Wednesday, March 2, 2011

Be yourself. Do what you do. Leave me the fuck alone.

I realized a long time ago that i wasn't normal.  I would never feel comfortable if i tried to fit in. i think it happened in middle school. at least that's the first most vivid memory i have. the latest fad was the brand mossimo. and i wanted one shirt, just to fit in . the day i wore one to school i remember this sick feeling. like i was a phony. like i wasn't being who i knew i was. it didn't make the class hottie want to make out with me. it didn't make the cool kids suddenly like the chubby nerd. this isn't me bashing on the popular kids from 8th grade. they did what they did and it worked for them.

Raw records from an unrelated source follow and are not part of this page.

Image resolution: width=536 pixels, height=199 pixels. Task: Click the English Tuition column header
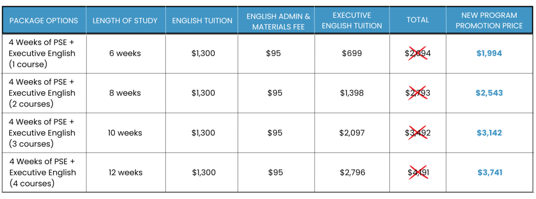[x=202, y=20]
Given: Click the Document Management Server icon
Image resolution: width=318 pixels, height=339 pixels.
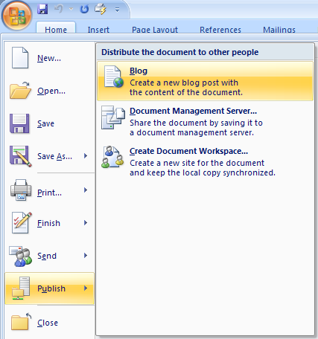Looking at the screenshot, I should pyautogui.click(x=113, y=117).
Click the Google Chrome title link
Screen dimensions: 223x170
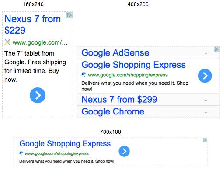(x=113, y=112)
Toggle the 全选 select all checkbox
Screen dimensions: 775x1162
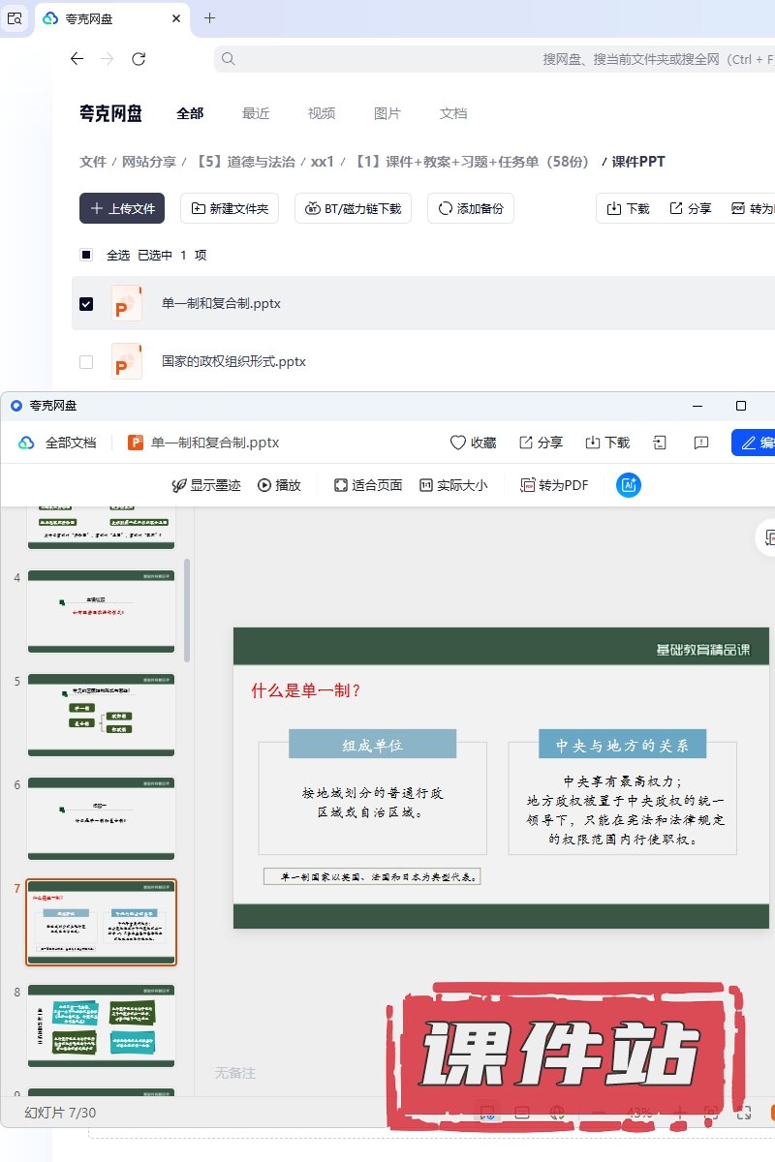[86, 256]
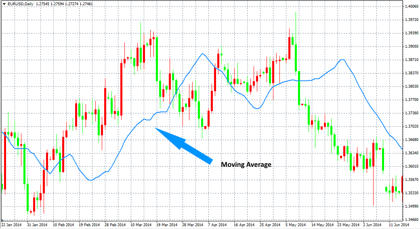Screen dimensions: 420x229
Task: Click the 1.40060 price axis label
Action: click(411, 6)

that's my point. Do what works for you. You re the only one who knows weather you're being true to yourself. let everyone else do what they do. of course you re going to be able to see phonies. but if that's what they think they need to do let em do it. 

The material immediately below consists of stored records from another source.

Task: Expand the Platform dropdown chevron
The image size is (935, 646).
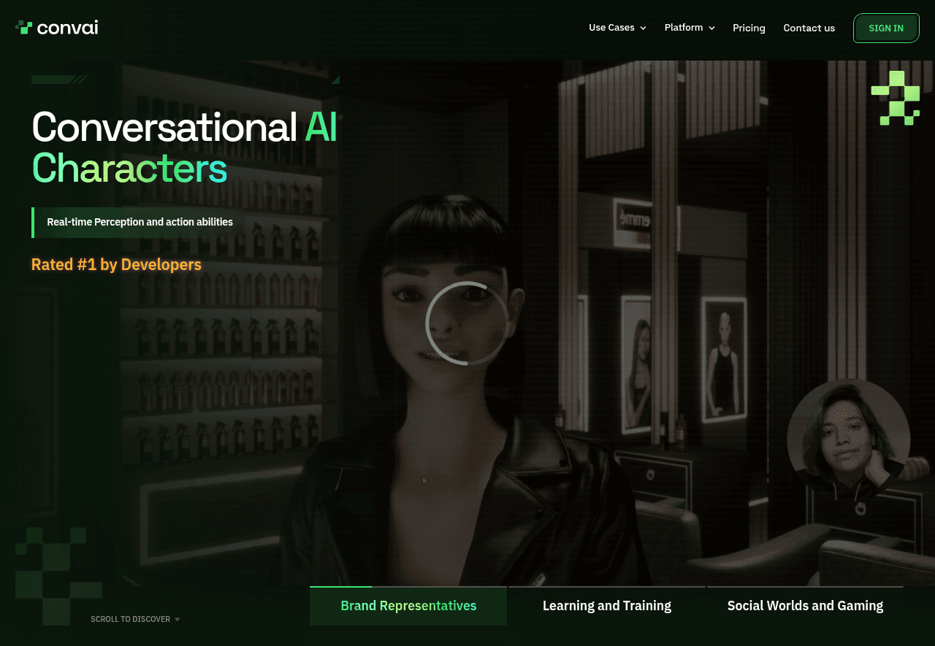Action: (712, 28)
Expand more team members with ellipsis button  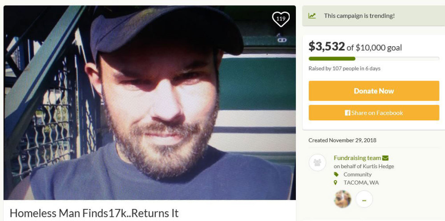(364, 199)
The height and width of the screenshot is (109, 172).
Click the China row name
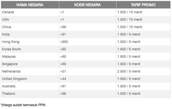click(7, 27)
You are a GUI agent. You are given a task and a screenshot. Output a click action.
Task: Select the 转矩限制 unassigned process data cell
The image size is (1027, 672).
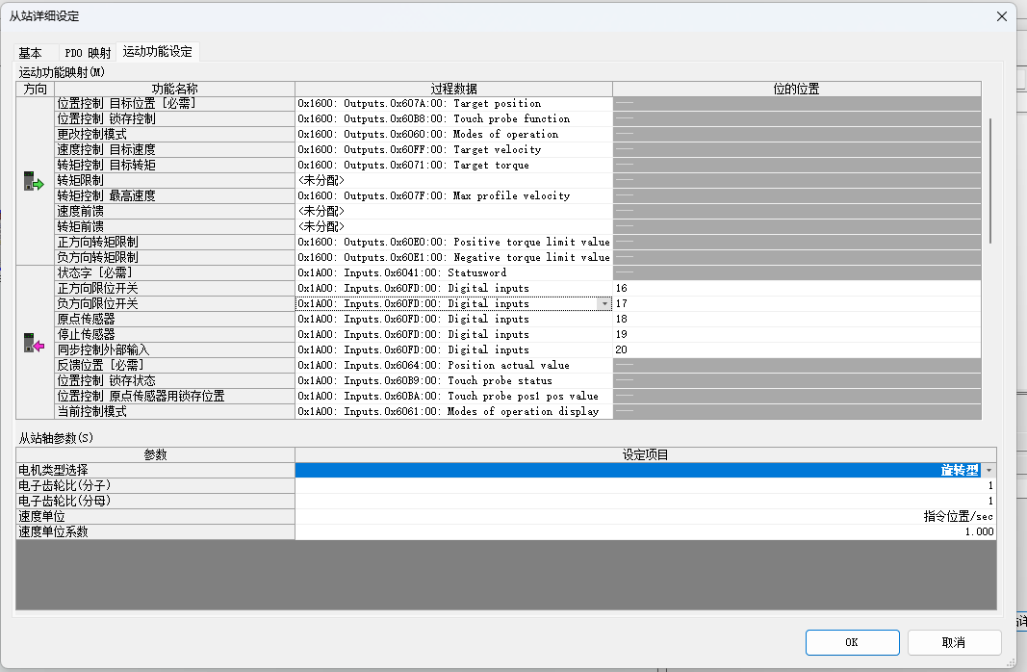[x=453, y=180]
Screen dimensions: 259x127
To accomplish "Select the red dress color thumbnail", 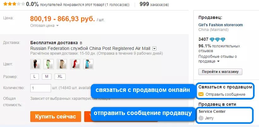I will click(x=75, y=64).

this leads into what i really wanted to rant about. Success. everyone has a different definition of what success is. 

Definition of SUCCESS

1
obsolete : outcomeresult
2
a : degree or measure of succeedingb : favorable or desired outcome; also : the attainment of wealth, favor, or eminence
3
: one that succeeds

I will not let others define what my favorable or desired outcome is. I will define that.
Recently I've felt as though people look at my life and feel bad for me. like they know that i could do more or be better at life. well fuck them. i just happen to like my life. i like that i haven't cooked a meal in my home in over four months. instead filling my gullet with a steady stream of fast food, convenience store hot dogs of questionable age and what my father calls bachelor food(easily microwaveable food with no real value). i enjoy my tiny shitty roommate free apartment. i like that i instinctively know if i have time to shit before my hot pocket is finished microwaving. I'm ok with going out on a work night to see a show and have a few beers. i like sitting in aforementioned shit hole apartment drinking whisky out of my goodwill teacup, smoking cigarettes and listening to mountain goats records until i nod off on the couch... alone. god forbid. I'm ok with the fact that i hang out with several beautiful women on a (gasp) platonic level. I'm perfectly fine with the fact that we sit and watch cartoons on a saturday night and the thought of making out with me NEVER crosses their mind(that I'm aware of anyway). No i don't care that I'm single because i love being alone.  I'm in no rush to get married probably because I'm selfish and don't like the idea of having to ask or run my plans past someone. I'm terrified of children because they require time and effort. and both marriage and children would seriously screw up my routine of shows and booze. records and booze. cartoons and girl talk. and my gloriously sketchy eating habits.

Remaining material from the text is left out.